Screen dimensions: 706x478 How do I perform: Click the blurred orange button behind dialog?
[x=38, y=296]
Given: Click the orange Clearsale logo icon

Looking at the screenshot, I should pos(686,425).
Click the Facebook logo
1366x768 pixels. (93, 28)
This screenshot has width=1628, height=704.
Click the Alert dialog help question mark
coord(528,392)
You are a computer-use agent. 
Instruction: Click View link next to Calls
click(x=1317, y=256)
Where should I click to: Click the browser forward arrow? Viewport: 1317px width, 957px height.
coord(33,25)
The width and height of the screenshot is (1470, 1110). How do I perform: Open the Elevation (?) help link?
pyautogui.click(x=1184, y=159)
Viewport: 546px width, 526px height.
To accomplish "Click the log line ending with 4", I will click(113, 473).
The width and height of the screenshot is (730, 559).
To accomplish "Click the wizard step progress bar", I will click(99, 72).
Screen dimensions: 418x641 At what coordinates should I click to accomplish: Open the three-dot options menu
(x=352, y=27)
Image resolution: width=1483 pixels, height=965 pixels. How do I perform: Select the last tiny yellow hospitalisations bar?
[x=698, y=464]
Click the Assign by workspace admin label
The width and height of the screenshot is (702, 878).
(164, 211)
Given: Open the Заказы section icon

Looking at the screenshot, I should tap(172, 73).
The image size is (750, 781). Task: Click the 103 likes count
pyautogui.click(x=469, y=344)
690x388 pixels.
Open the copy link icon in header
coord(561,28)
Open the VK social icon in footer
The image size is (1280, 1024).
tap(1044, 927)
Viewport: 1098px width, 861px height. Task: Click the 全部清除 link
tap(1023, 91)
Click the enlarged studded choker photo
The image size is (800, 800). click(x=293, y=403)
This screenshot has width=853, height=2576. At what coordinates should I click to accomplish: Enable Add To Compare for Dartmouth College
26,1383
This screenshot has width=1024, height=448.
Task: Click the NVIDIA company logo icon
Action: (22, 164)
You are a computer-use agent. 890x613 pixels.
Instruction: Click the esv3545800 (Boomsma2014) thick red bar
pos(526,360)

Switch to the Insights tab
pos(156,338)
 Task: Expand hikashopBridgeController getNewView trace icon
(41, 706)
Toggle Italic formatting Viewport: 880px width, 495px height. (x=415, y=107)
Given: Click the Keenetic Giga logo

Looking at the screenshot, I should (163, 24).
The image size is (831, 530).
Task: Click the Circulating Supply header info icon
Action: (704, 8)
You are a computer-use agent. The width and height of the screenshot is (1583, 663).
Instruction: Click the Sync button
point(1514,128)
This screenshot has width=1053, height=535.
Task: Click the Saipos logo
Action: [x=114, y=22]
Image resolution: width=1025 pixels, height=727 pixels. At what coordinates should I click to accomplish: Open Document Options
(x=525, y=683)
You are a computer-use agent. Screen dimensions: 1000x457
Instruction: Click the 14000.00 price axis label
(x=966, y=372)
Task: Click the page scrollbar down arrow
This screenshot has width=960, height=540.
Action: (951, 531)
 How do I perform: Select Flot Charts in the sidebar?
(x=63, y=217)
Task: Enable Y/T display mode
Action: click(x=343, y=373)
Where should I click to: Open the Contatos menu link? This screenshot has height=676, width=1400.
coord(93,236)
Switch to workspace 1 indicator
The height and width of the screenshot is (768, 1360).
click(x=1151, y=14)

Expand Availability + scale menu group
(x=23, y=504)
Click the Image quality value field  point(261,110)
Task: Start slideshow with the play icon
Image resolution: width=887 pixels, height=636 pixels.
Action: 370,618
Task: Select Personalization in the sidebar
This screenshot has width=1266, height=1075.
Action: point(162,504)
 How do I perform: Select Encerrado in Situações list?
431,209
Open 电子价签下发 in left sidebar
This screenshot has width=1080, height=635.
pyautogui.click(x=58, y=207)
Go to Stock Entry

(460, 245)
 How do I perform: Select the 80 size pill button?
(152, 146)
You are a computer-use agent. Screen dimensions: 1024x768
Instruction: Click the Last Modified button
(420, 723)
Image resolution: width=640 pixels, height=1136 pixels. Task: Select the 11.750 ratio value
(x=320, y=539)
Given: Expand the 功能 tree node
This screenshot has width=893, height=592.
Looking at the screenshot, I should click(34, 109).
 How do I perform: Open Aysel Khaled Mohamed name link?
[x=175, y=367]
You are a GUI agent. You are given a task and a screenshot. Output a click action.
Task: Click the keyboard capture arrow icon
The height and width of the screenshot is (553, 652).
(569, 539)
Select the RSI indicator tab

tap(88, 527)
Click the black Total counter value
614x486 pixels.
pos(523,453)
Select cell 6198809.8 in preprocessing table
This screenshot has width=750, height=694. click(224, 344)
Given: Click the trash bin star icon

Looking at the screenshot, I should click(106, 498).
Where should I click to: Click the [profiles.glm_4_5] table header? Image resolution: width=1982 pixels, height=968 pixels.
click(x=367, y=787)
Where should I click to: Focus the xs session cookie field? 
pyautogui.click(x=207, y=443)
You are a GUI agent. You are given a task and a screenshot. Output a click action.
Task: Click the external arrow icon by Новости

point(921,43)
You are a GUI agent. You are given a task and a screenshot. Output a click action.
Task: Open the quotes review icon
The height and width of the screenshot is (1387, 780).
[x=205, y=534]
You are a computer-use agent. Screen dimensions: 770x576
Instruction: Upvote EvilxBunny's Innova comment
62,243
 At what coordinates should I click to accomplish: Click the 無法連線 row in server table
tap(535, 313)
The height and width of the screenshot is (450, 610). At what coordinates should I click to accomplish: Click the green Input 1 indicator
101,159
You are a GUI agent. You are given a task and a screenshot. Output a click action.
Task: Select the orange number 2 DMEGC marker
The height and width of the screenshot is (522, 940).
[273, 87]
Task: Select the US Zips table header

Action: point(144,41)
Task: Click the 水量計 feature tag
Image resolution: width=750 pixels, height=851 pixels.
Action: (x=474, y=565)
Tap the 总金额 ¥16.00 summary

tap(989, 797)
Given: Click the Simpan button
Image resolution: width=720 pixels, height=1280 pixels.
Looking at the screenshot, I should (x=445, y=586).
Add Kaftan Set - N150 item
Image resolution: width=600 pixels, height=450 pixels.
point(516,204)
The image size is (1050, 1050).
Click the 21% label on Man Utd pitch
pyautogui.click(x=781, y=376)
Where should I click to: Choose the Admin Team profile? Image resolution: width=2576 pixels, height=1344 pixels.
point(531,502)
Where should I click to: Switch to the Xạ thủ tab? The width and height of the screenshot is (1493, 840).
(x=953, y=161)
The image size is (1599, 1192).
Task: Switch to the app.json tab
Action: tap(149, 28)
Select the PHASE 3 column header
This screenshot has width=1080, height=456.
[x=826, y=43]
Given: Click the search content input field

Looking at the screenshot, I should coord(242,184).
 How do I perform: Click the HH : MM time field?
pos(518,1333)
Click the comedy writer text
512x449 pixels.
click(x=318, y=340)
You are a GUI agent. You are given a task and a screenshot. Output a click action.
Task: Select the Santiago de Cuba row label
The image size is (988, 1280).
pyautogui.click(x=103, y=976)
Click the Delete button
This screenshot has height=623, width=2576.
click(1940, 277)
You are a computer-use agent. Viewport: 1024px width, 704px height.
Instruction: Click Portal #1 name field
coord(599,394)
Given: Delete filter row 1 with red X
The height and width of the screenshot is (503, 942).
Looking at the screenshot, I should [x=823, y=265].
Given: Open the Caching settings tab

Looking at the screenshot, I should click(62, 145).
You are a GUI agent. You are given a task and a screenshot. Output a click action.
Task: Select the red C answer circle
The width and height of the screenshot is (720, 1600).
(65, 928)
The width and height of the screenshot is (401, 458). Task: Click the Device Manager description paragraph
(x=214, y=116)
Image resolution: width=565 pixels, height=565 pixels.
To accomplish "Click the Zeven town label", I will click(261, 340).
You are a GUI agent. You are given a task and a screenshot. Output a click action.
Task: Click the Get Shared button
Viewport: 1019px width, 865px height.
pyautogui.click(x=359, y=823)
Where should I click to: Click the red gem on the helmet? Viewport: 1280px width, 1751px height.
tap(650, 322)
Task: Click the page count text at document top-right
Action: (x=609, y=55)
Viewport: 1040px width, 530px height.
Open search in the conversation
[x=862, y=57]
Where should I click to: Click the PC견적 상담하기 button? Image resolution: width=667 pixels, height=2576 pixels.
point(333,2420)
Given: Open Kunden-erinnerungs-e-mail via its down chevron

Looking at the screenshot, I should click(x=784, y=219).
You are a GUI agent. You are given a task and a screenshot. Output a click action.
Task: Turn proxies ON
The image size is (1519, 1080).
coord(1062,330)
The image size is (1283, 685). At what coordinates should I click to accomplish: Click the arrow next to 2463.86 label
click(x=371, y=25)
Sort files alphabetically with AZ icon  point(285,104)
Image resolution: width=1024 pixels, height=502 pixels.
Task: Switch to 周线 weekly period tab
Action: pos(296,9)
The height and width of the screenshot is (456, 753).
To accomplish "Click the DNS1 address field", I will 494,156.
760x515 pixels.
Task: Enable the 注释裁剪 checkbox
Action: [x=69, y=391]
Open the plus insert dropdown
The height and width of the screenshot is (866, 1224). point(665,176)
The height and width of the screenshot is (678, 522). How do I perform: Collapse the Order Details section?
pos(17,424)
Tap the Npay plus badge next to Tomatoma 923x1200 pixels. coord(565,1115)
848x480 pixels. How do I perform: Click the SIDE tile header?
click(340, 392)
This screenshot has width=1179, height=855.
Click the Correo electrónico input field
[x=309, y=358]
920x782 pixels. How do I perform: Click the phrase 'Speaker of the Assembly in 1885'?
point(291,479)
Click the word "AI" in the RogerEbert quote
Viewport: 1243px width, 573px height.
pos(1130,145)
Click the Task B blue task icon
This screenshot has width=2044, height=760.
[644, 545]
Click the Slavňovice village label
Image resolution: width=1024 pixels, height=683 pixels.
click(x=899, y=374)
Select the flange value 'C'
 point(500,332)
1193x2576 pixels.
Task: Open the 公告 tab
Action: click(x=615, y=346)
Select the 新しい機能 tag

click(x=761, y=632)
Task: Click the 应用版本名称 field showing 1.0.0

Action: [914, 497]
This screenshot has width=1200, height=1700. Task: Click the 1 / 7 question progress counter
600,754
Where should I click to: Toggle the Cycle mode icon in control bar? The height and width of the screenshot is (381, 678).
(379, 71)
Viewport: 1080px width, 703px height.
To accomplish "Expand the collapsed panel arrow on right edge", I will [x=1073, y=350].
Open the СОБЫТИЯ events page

• Exercise goal
What is needed is a verbatim copy of every line in the records above from the one containing "How do I perform: Select Encerrado" down to the one containing "Task: Click the keyboard capture arrow icon", both included, and nothing more.

• Result for this task
 How do I perform: Select Encerrado in Situações list?
431,209
Open 电子价签下发 in left sidebar
This screenshot has width=1080, height=635.
pyautogui.click(x=58, y=207)
Go to Stock Entry

(460, 245)
 How do I perform: Select the 80 size pill button?
(152, 146)
You are a computer-use agent. Screen dimensions: 1024x768
Instruction: Click the Last Modified button
(420, 723)
Image resolution: width=640 pixels, height=1136 pixels. Task: Select the 11.750 ratio value
(x=320, y=539)
Given: Expand the 功能 tree node
This screenshot has width=893, height=592.
Looking at the screenshot, I should click(34, 109).
 How do I perform: Open Aysel Khaled Mohamed name link?
[x=175, y=367]
You are a GUI agent. You are given a task and a screenshot. Output a click action.
Task: Click the keyboard capture arrow icon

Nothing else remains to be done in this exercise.